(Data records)
◇ ◇ ◇ ◇ ◇
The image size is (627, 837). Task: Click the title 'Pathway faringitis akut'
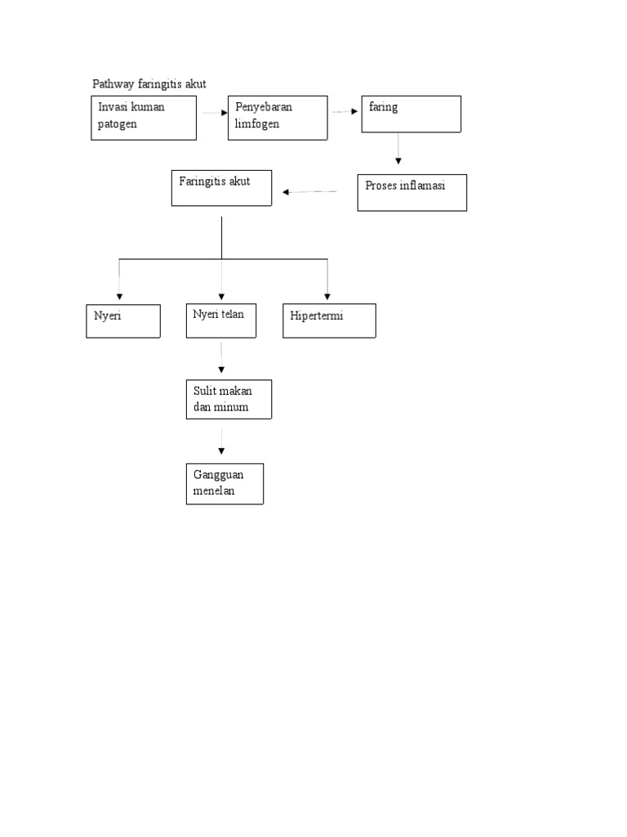[x=148, y=84]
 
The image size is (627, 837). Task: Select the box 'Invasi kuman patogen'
[x=144, y=118]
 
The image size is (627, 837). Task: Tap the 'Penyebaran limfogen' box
[x=278, y=118]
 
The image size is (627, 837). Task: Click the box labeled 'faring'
[x=411, y=114]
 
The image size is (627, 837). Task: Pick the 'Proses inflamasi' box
[x=412, y=193]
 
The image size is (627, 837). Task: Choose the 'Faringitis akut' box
[x=221, y=188]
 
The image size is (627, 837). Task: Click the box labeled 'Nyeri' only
[x=123, y=320]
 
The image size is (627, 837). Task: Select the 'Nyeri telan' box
[x=220, y=320]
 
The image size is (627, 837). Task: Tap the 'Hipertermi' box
[x=329, y=320]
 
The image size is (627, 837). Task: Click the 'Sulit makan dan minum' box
[x=229, y=399]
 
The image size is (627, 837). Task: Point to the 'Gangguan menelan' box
[x=225, y=484]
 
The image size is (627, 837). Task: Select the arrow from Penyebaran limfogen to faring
[x=345, y=112]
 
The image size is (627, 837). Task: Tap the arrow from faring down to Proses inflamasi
[x=398, y=150]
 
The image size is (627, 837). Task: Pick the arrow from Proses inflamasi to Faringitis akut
[x=310, y=192]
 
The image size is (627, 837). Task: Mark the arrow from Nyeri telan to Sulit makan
[x=221, y=358]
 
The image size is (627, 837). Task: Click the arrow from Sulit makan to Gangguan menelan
[x=221, y=441]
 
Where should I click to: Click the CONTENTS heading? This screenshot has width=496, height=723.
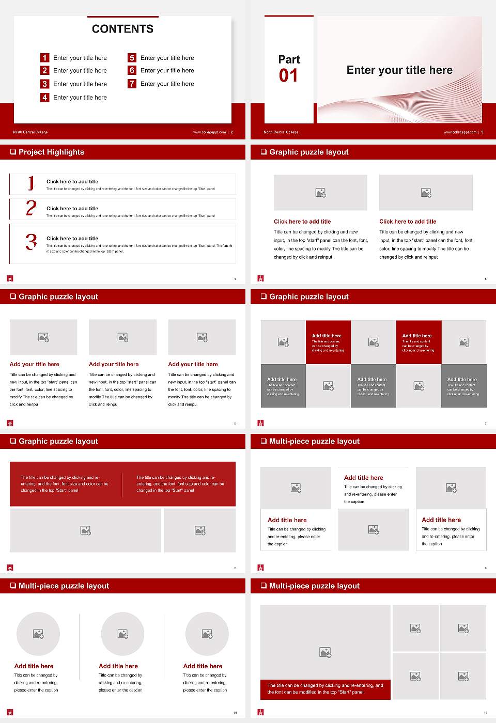point(122,29)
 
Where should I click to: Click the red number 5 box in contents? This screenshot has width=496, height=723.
point(132,58)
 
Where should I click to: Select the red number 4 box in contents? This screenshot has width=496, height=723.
point(45,97)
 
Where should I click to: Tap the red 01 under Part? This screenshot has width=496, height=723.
point(288,76)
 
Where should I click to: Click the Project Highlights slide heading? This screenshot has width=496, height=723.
point(51,152)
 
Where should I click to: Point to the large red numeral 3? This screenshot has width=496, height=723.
point(31,242)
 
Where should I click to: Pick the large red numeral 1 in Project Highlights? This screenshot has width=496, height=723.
point(31,183)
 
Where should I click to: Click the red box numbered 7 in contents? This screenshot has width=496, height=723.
point(132,84)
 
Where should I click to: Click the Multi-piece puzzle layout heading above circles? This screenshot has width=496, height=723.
point(64,586)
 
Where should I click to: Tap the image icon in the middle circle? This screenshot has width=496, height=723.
point(122,634)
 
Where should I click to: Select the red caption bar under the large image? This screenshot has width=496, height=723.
point(326,689)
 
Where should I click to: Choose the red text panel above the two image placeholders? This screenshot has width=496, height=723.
point(122,484)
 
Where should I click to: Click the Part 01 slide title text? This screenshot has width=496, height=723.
point(399,70)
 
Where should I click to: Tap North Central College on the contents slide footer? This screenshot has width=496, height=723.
point(30,132)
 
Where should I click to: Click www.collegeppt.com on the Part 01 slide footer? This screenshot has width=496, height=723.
point(460,132)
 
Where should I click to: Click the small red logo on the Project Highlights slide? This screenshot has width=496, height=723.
point(10,278)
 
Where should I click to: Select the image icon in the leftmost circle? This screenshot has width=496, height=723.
point(38,634)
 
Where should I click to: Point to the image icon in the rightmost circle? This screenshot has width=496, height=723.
◇ ◇ ◇ ◇ ◇
**EXERCISE DESCRIPTION:** Reproduce all of the material above word for word, from the first line to the last, and leave out the pictures.

**REPLY TO THE EXERCISE:**
The image size is (627, 837). Task: Click the title 'Pathway faringitis akut'
[x=148, y=84]
 
The image size is (627, 837). Task: Select the box 'Invasi kuman patogen'
[x=144, y=118]
 
The image size is (627, 837). Task: Tap the 'Penyebaran limfogen' box
[x=278, y=118]
 
The image size is (627, 837). Task: Click the box labeled 'faring'
[x=411, y=114]
 
The image size is (627, 837). Task: Pick the 'Proses inflamasi' box
[x=412, y=193]
 
The image size is (627, 837). Task: Choose the 'Faringitis akut' box
[x=221, y=188]
 
The image size is (627, 837). Task: Click the box labeled 'Nyeri' only
[x=123, y=320]
 
The image size is (627, 837). Task: Select the 'Nyeri telan' box
[x=220, y=320]
 
The image size is (627, 837). Task: Tap the 'Hipertermi' box
[x=329, y=320]
 
The image size is (627, 837). Task: Click the 'Sulit makan dan minum' box
[x=229, y=399]
 
The image size is (627, 837). Task: Point to the 'Gangguan menelan' box
[x=225, y=484]
 
The image size is (627, 837). Task: Select the arrow from Penyebaran limfogen to faring
[x=345, y=112]
 
The image size is (627, 837). Task: Tap the arrow from faring down to Proses inflamasi
[x=398, y=150]
 
The image size is (627, 837). Task: Pick the arrow from Proses inflamasi to Faringitis akut
[x=310, y=192]
 
The image size is (627, 837). Task: Mark the arrow from Nyeri telan to Sulit makan
[x=221, y=358]
 
The image size is (627, 837). Task: Click the arrow from Sulit makan to Gangguan menelan
[x=221, y=441]
 
Where should I click to: Click the CONTENTS heading? This screenshot has width=496, height=723.
point(122,29)
 
Where should I click to: Click the red number 5 box in contents? This screenshot has width=496, height=723.
point(132,58)
 
Where should I click to: Select the red number 4 box in contents? This screenshot has width=496, height=723.
point(45,97)
 
Where should I click to: Tap the red 01 under Part? This screenshot has width=496, height=723.
point(288,76)
 
Where should I click to: Click the Project Highlights slide heading? This screenshot has width=496, height=723.
point(51,152)
 
Where should I click to: Point to the large red numeral 3? This screenshot has width=496, height=723.
point(31,242)
 
Where should I click to: Pick the large red numeral 1 in Project Highlights? This screenshot has width=496, height=723.
point(31,183)
 
Where should I click to: Click the red box numbered 7 in contents? This screenshot has width=496, height=723.
point(132,84)
 
Where should I click to: Click the Multi-piece puzzle layout heading above circles? This screenshot has width=496, height=723.
point(64,586)
 
Where should I click to: Tap the image icon in the middle circle? This screenshot has width=496, height=723.
point(122,634)
 
Where should I click to: Select the red caption bar under the large image? This screenshot has width=496, height=723.
point(326,689)
 
Where should I click to: Choose the red text panel above the two image placeholders? This screenshot has width=496, height=723.
point(122,484)
 
Where should I click to: Click the Part 01 slide title text? This screenshot has width=496, height=723.
point(399,70)
 
Where should I click to: Tap North Central College on the contents slide footer? This screenshot has width=496, height=723.
point(30,132)
 
Where should I click to: Click www.collegeppt.com on the Part 01 slide footer? This screenshot has width=496, height=723.
point(460,132)
 
Where should I click to: Click the small red logo on the Project Highlights slide? This screenshot has width=496, height=723.
point(10,278)
 
Where should I click to: Select the image icon in the leftmost circle? This screenshot has width=496, height=723.
point(38,634)
 
Where should I click to: Point to the image icon in the rightmost circle? This screenshot has width=496, height=723.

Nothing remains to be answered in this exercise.